Il libro è rivolto principalmente ai giovani tra gli otto e i quattordici anni, ma è l’autore stesso ad ammettere che sono soprattutto gli adulti  a trarne beneficio per educare le nuove generazioni.

La narrazione prende spunto da una conversazione tra l’autore e Mérième, sua figlia, quando, durante una manifestazione contro un progetto di legge sull’immigrazione, la bambina comincia a porre molte domande sul razzismo.

“Dimmi, Babbo, cos’è il razzismo”?

“Tra le cose  che ci sono al mondo, il razzismo è la meglio distribuita. E’ un comportamento piuttosto diffuso, comune a tutte le società tanto da diventare , ahimè banale.”

Infatti, Ben Jalloun spiega alla figlia “che non si nasce razzisti, lo si diventa. Per una buona o cattiva educazione. Tutto dipende da colui che educa, che questa sia la scuola o la casa.” La definizione che l’autore dà del razzismo è disarmante e chiara nella sua semplicità: “Il razzismo consiste nel non fidarsi e anche a disprezzare delle persone che abbiano caratteristiche fisiche o culturali diverse dalle nostre”…

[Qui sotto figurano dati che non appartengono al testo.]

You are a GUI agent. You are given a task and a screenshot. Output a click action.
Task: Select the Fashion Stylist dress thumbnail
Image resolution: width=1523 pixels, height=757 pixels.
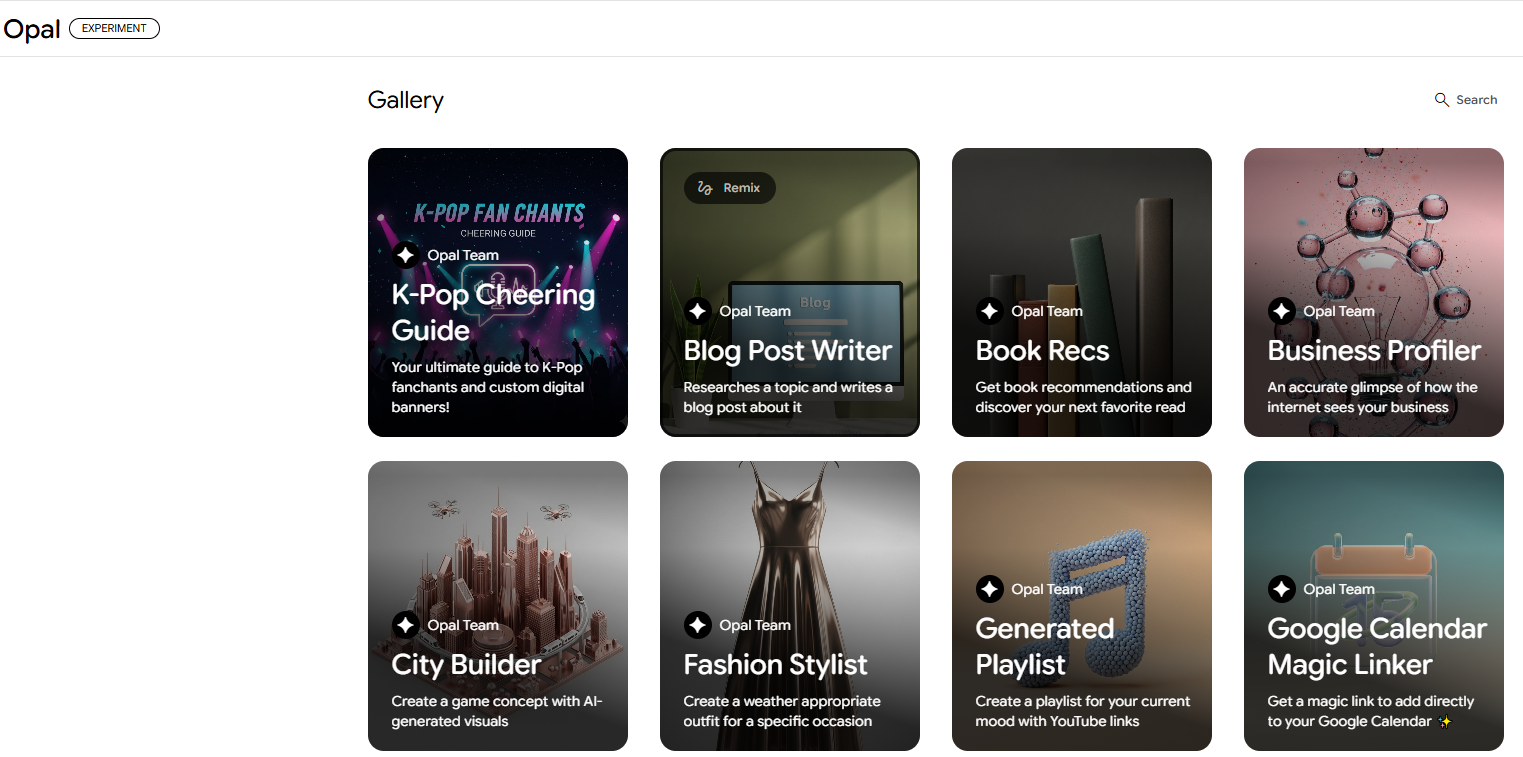click(x=789, y=540)
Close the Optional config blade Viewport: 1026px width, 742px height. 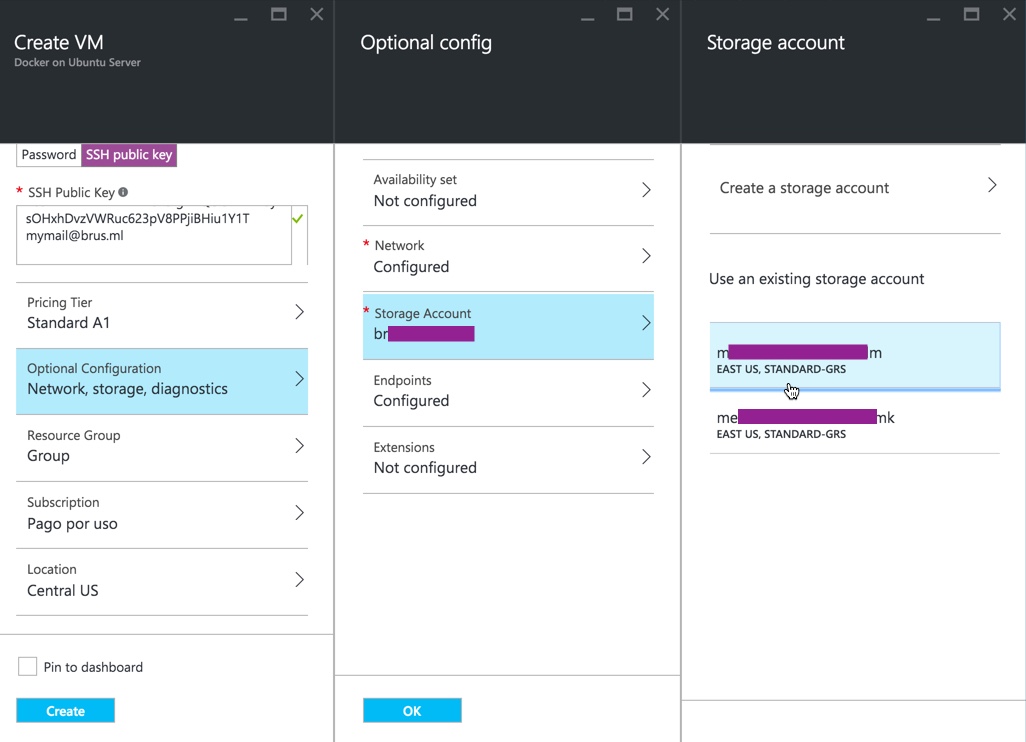[x=662, y=14]
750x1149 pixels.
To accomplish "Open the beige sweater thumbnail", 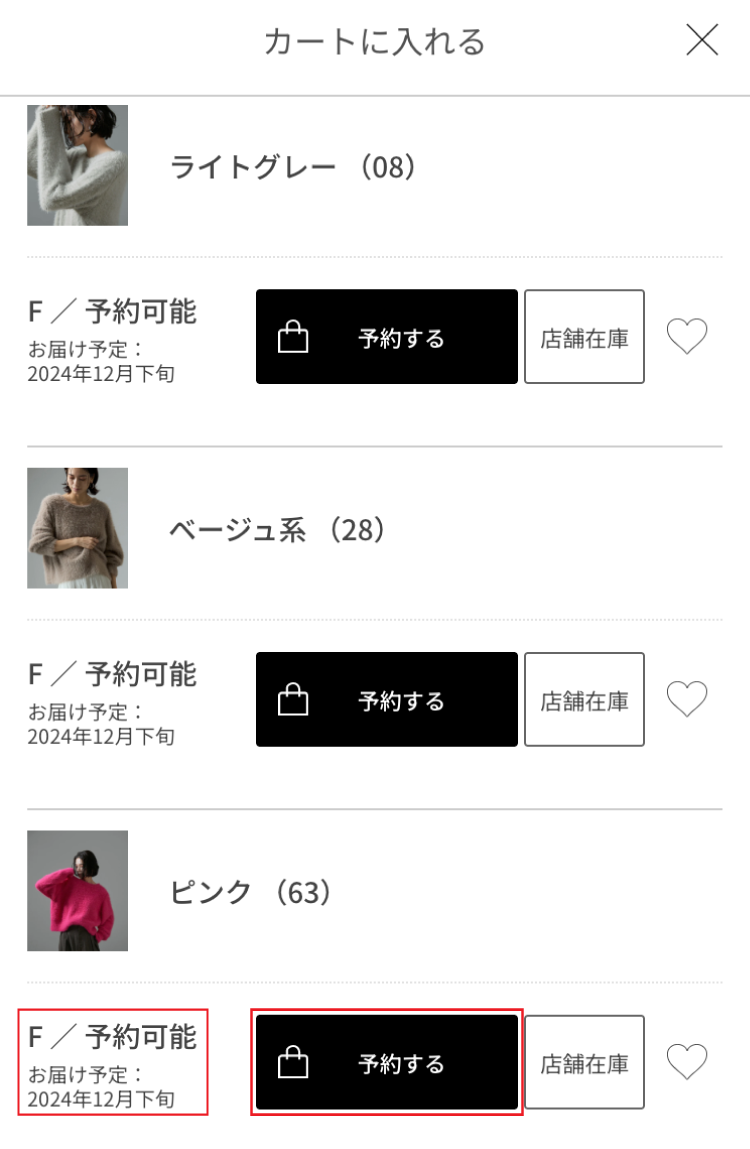I will (x=77, y=528).
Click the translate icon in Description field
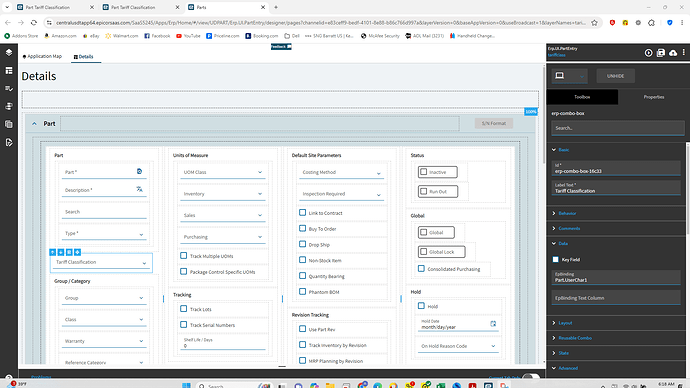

“Il razzista ha la tendenza a non fidarsi di ciò che è nuovo e sovente si ha paura di ciò che non conosce”.

Mérième riassume le spiegazioni del padre, affermando che “il razzismo viene da: 1) la paura, 2) l’ignoranza, 3) la stupidaggine.” 

La bellezza di questo libro è tutta nella immediatezza e nel messaggio che contiene e nell’invito a lottare tutti contro ogni forma di razzismo, un impegno quotidiano che deve cominciare nei luoghi deputati all’educazione, come la famiglia e la scuola. 

È nella conoscenza che sta la lotta contro il razzismo e ci piace pensare che la chiarezza e la competenza con cui l’autore esprime questi concetti così complicati nasca anche dai suoi studi filosofici a Rabat e dalle sue lotte: fin da studente, è stato rinchiuso, insieme ad altri 94 giovani compagni, nei campi disciplinari militari nel 1966 e liberato solo nel 1968. Nato a Fès (Marocco) nel 1944, dopo la parentesi dei campi, riprende gli studi, ma nel 1971 si trasferisce in Francia, specializzandosi in psichiatria sociale. A un anno appena dal suo trasferimento, pubblica una raccolta di poesie e viene notato dal giornale Le Mondepresso cui lavora.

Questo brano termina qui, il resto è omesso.